Gli esperti convergono sul fatto che la tecnologia digitale abbia un ruolo di primo piano nella lotta al climate change. Innumerevoli sono, ad esempio, le applicazioni dei Big Data e dell’Intelligenza Artificiale. Come evidenzia un recente report pubblicato dalla Cornell University, grazie ai sistemi di intelligenza artificiale è possibile fare analisi predittiva sulle condizioni meteo finalizzata all’ottimizzazione del consumo delle energie da fonte rinnovabile, come l’eolica o la solare. Allo stesso tempo, il machine learning può essere utilizzato nella gestione dei trasporti urbani per un’ottimizzazione dei consumi, con impatti significativi rispetto alle emissioni di CO2, così come – con lo stesso obiettivo – nella gestione dei sistemi di gestione dell’energia elettrica, in combinazione ad approcci basati su smart grid. Ancora, l’Intelligenza Artificiale sarà un componente fondamentale per i processi di Solar Geoengineering. In combinazione con l’Internet of Things e la sensoristica diffusa, inoltre, big data ed intelligenza artificiale sono strumenti chiave per la gestione dei processi di controllo delle emissioni, rappresentando alleati fondamentali nelle strategie di decarbonizzazione.

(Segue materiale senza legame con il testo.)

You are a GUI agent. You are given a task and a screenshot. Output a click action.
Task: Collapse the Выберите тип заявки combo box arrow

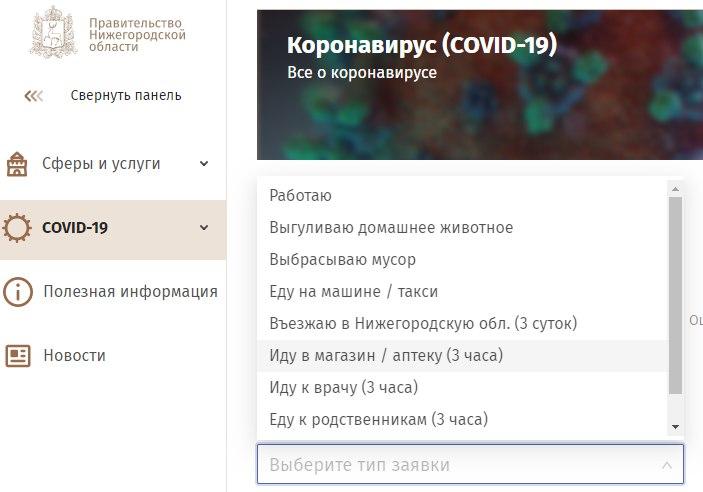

In tale ambito, iniziano ad affermarsi anche sperimentazioni avanzate che vedono nelle distributed ledger technology strumenti di supporto all’economia circolare. Le DLT – attraverso la tokenizzazione dei rifiuti – possono infatti essere utilizzate per gestire in maniera efficace i processi di smaltimento e recupero delle materie prime e delle materie prime seconde, con impatti significativi sui livelli di emissione e conseguentemente sul clima.
Ancora: il cloud computing può essere un alleato importante nella lotta ai cambiamenti climatici, centralizzandone i consumi e migrando verso datacenter green.